The 2,555,271 unit sale for …Cursed Child is the biggest seven-day haul since Rowling’s last Potter novel, Harry Potter and the Deathly Hallows' 5,088,184 copies in July 2007.
Rowling and Jack Thorne’s playscript boosted the rest of the boy wizard's franchise, with nine Potter-related titles in the USA top 100 last week, all moving up the charts. The original trade paperback edition of Harry Potter and the Sorcerer’s Stone (the American name for …The Philosopher’s Stone) cracked the top 10, selling 19,959 units, while Harry Potter and the Chamber of Secrets (10,404 units) was 30th, the new Jim Kay-illustrated edition of …Sorcerer’s Stone (9,706) in 38th and The Harry Potter Colouring Book (9,506) in 39th.
Six of the top seven Children’s titles last week were authored by Rowling, with only Ransom Riggs’ Miss Peregrine’s Home for Peculiar Children (Quirk) breaking the Potter stranglehold, selling 15,460 copies for third place.
Arthur A Levine parent group Scholastic also announced yesterday that the book has sold 3.3m units across North America, which would include “off BookScan” markets in the US, plus sales in Canada.
The last two Potter novels, the Deathly Hallows and The Half-Blood Prince, remain the only books in BookScan US history to sell over a million units in consecutive weeks. After Deathly Hallows shifted just over 5m copies in its first week in 2007, it sold 1,642,588 in the following seven-day period.
The Half-Blood Prince sold 4,047,700 copies in its first week on sale in 2005, and 1,686,628 in its second week.
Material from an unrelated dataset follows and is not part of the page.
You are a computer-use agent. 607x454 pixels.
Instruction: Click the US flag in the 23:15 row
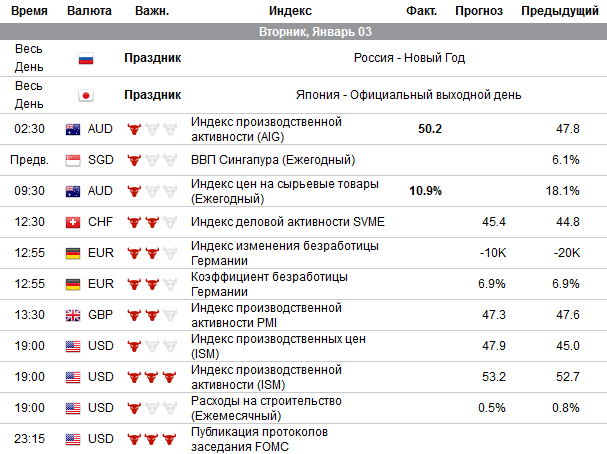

It should be noted that BookScan US bestseller list stretch back to January 2004, so would not include figures for the …the Order of the Phoenix.
The only non-Rowling book to sell over over a million copies in its debut week since the Deathly Hallows is Dan Brown’s The Lost Symbol (Doubleday) in September 2009, which shifted 1,156,366 units.
With Rowling leading the way, 14.6m books were sold through BookScan US last week, a huge 27% jump on the previous week, with the Children’s market rocketing 72% up to 6.5m units shifted.